I find this view of the statute very clearly stated by Mr Justice Cave in a case to which we were not referred— Marley v. Osborn (Q. B. Div.), April 5, 1894, 10 Times Law Rep. p. 388:—“Then the object of the Employers Liability Act was to alter that state of the law so far as persons having the superintendence over the plaintiff were concerned, and the Act was undoubtedly meant to make the master responsible for the negligence of a person in his employ in a position of superiority and superintendence, when his negligence had caused an injury to a person bound to comply with his orders. The Legislature did not intend to leave it to the workman to go into the question whether the order given was right, if it was an order he was bound to obey, but that in every case in which a superior had given an order which the inferior would be bound to obey the master would be liable for the consequences to the workman.”
The earlier case of Bunker v. Midland Railway Company, 1882, 47 Law Times 476, to which Mr Wilson referred, is I think distinguishable, because it was shewn that the boy who was injured was quite aware that he was not bound to obey the foreman's order. In the present case the pursuers were not aware that the order given by Gunn was contrary to statute or any rules of the pit. They were quite new to the work and were obliged to trust to Gunn's superior knowledge as to what was required. I therefore think that the pursuers are not on that ground deprived of a claim under the statute.
The only remaining question is, whether, holding as I do that the order given by Gunn was a negligent and improper order calculated to lead to danger, the pursuers' claim is barred in consequence of their having by their own negligence materially contributed to the accident. This is a somewhat narrow question on the proof; but in order to support a plea of contributory negligence the evidence must be at least as clear and conclusive as that which establishes fault on the part of the defenders. I am not satisfied that this is made out. It is not proved that the explosion was caused by a spark from the pursuers' lamps; but assume that it was. On the one hand it seems a dangerous thing to place a naked lamp between the ventilation and the powder, and only 6 feet from the powder; but on the other hand the operation which Gunn ordered the pursuers to perform could not well be done without some light. The pursuers exhibited caution in removing the naked lamps from their caps and placing them some distance from the powder; and I am not prepared to say that the error in judgment, if it was one, in placing one of the lamps to windward of the powder was so gross as to support this plea.

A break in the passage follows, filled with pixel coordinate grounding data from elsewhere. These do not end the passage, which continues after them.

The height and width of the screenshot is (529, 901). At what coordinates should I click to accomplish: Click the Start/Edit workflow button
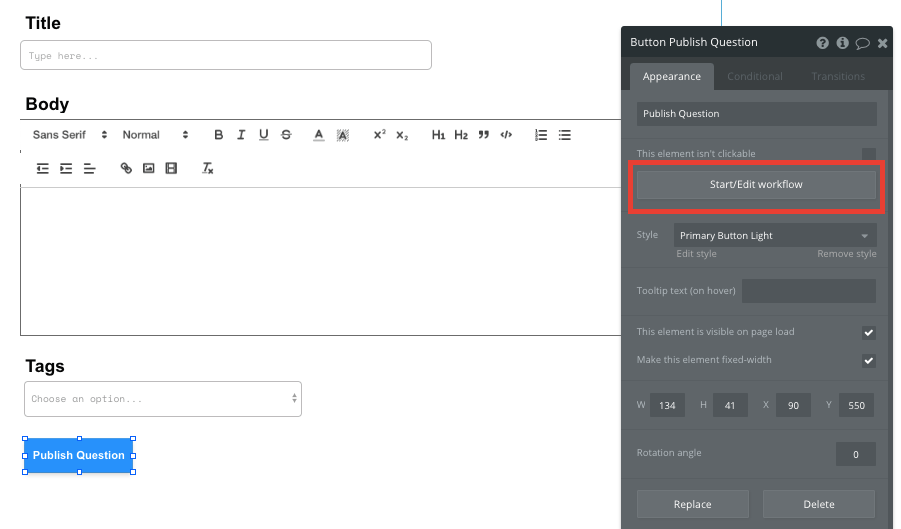click(756, 184)
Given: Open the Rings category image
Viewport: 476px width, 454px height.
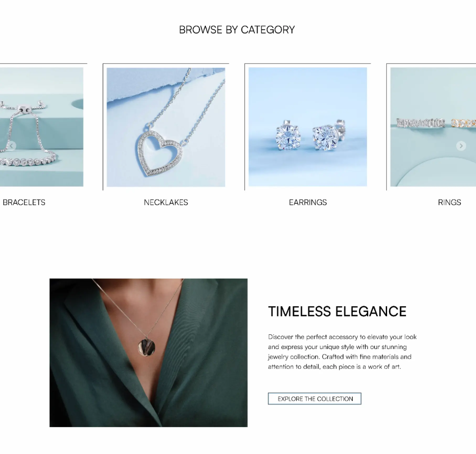Looking at the screenshot, I should (x=433, y=127).
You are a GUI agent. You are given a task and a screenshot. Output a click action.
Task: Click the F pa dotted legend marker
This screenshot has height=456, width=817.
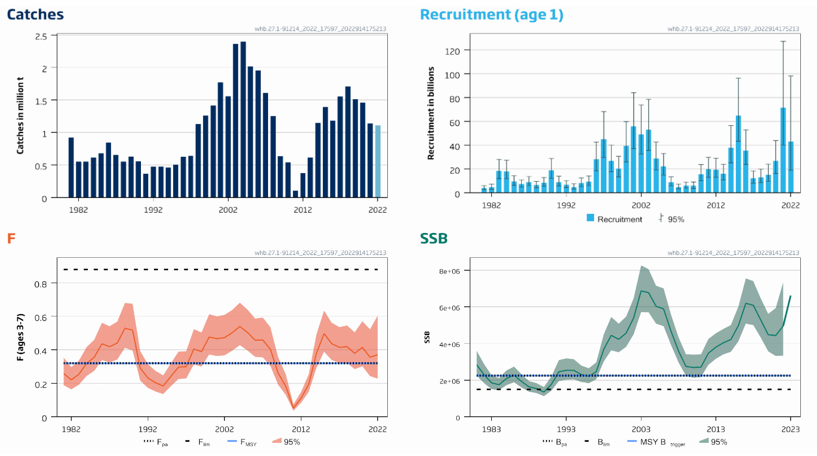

On these grounds I agree with the result at which the Sheriffs have arrived.
The Court pronounced the following interlocutor:—
“Dismiss the appeal: Find in fact and law in terms of the findings in fact and in law in the said interlocutor of 1st June 1897: Therefore of new, in the action at the instance of Thomas Campbell, decern against the defenders for £25; and in the action at the instance of James Hind, decern against the defenders for £25; and decern.”
Counsel for Pursuers— A. S. D. Thomson— Hunter. Agent— David Dougal, W.S.
Counsel for Defenders— Sol.-Gen. Dickson, Q.C.— J. Wilson. Agents— Gill & Pringle, W.S.